There are several legal grounds for challenging a will. They include:
- Improper execution: Both Oregon and Washington require certain formalities when creating and executing wills. At minimum, wills must be put in writing and witnessed (signed) by two neutral parties. A will that does not meet these requirements may be challenged as invalid.
- Lack of testamentary capacity: The person who makes a will (in legal terms, the “testator”) must be of “sound mind.” At the time they make the will, they must understand the nature of what they are doing. They must have a general idea of their assets and possessions as well as their family members and heirs. Conditions such as dementia and Alzheimer’s often raise questions about the testator’s mental capacity to create and execute a will.
- Undue influence: When an outside party exerts enough influence over the testator (who is often in a vulnerable state of mind) to essentially replace the testator’s wishes with their own, the will may be the product of undue influence. Financial exploitation is often at play.

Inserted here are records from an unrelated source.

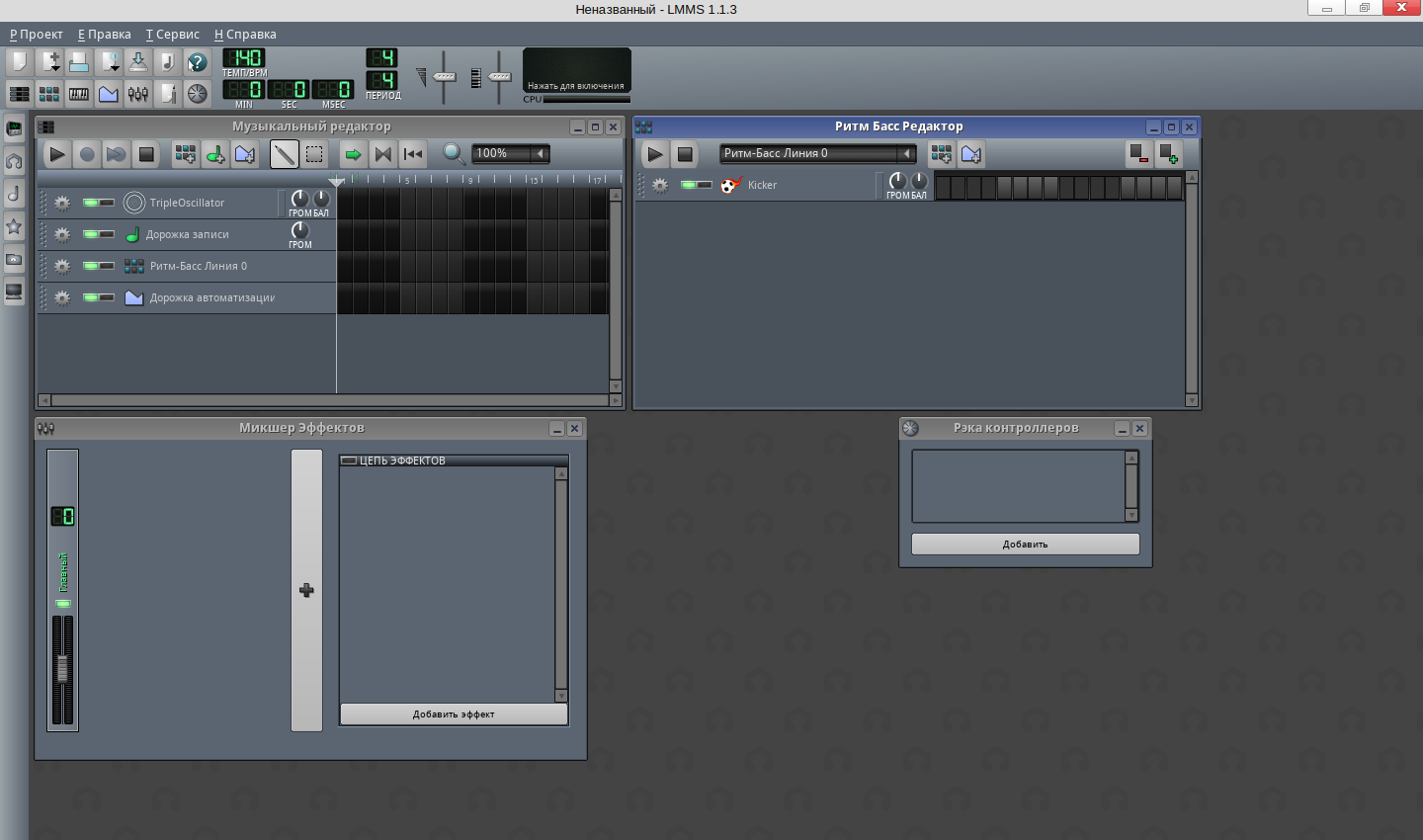The width and height of the screenshot is (1423, 840).
Task: Click add steps icon in Beat Bassline Editor
Action: tap(1169, 154)
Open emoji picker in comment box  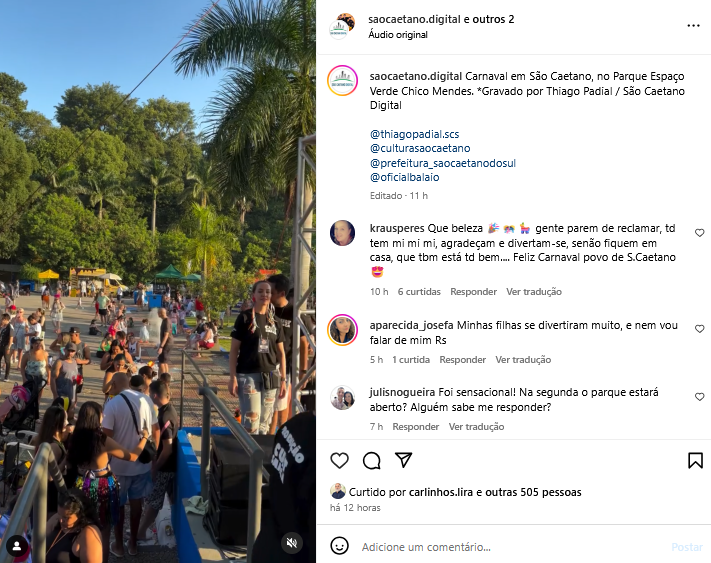click(x=339, y=546)
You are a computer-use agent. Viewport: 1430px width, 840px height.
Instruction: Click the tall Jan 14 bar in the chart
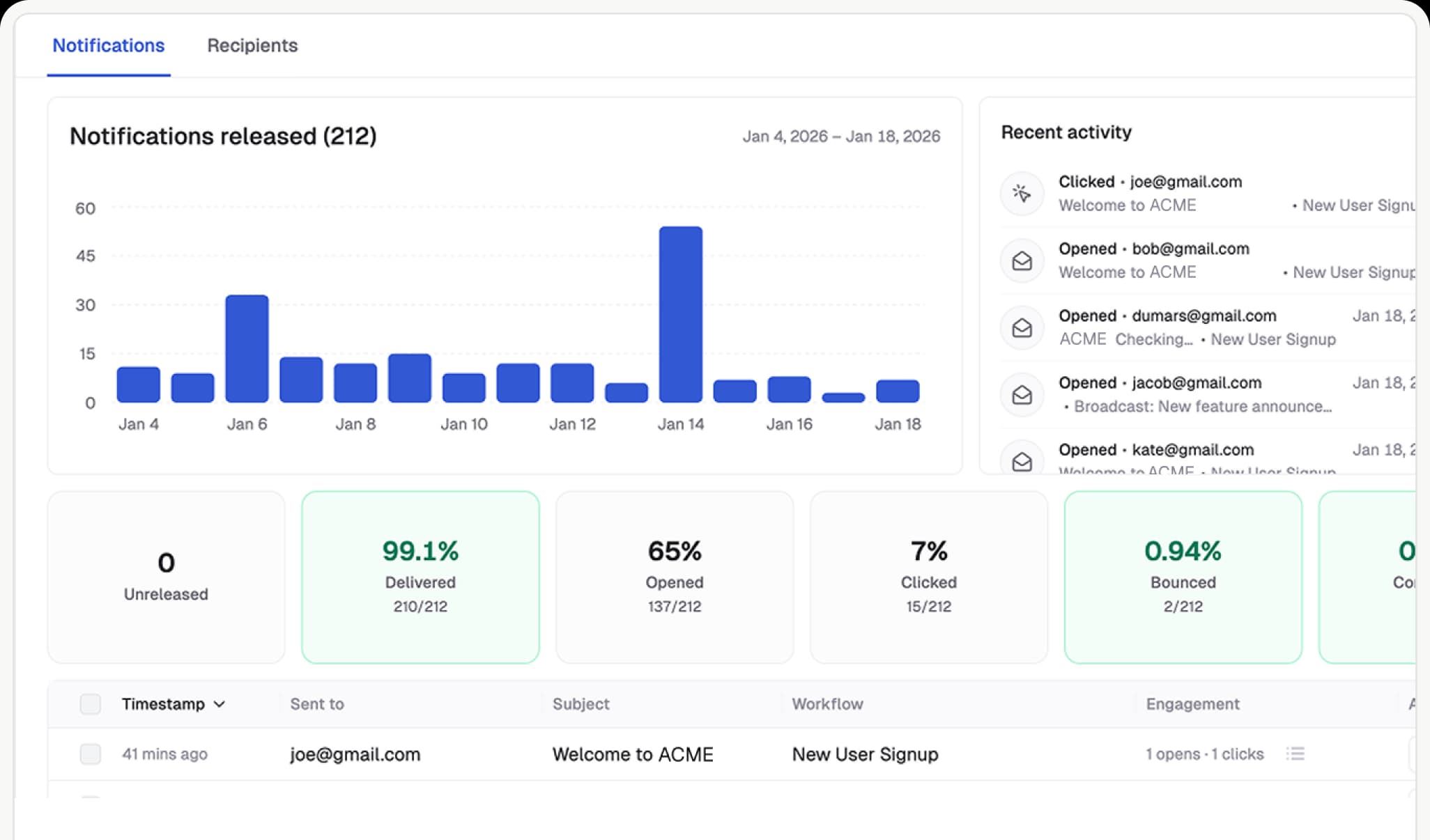tap(679, 313)
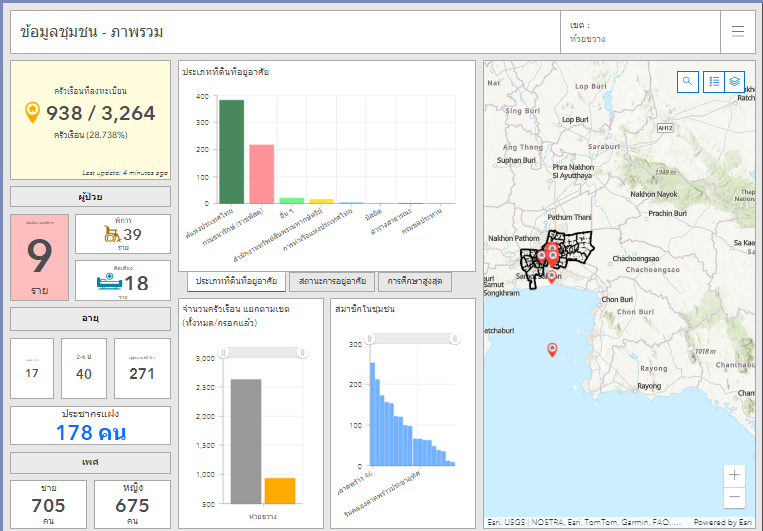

- Fraud: Like undue influence, this frequently involves a wrongdoer taking advantage of a vulnerable adult. Unlike undue influence, fraud is outright deception or trickery rather than mere influence. With both fraud and undue influence, a person challenging the will must show that the testator made decisions he or she would not otherwise have made.
- Competing wills: Sometimes multiple versions of a will surface after the testator’s death, leading to disputes over which is valid. This complication is often caused by the testator improperly revoking a prior will.
Whenever questions arise concerning the validity of a will, proper legal representation is critical for navigating contentious estate litigation.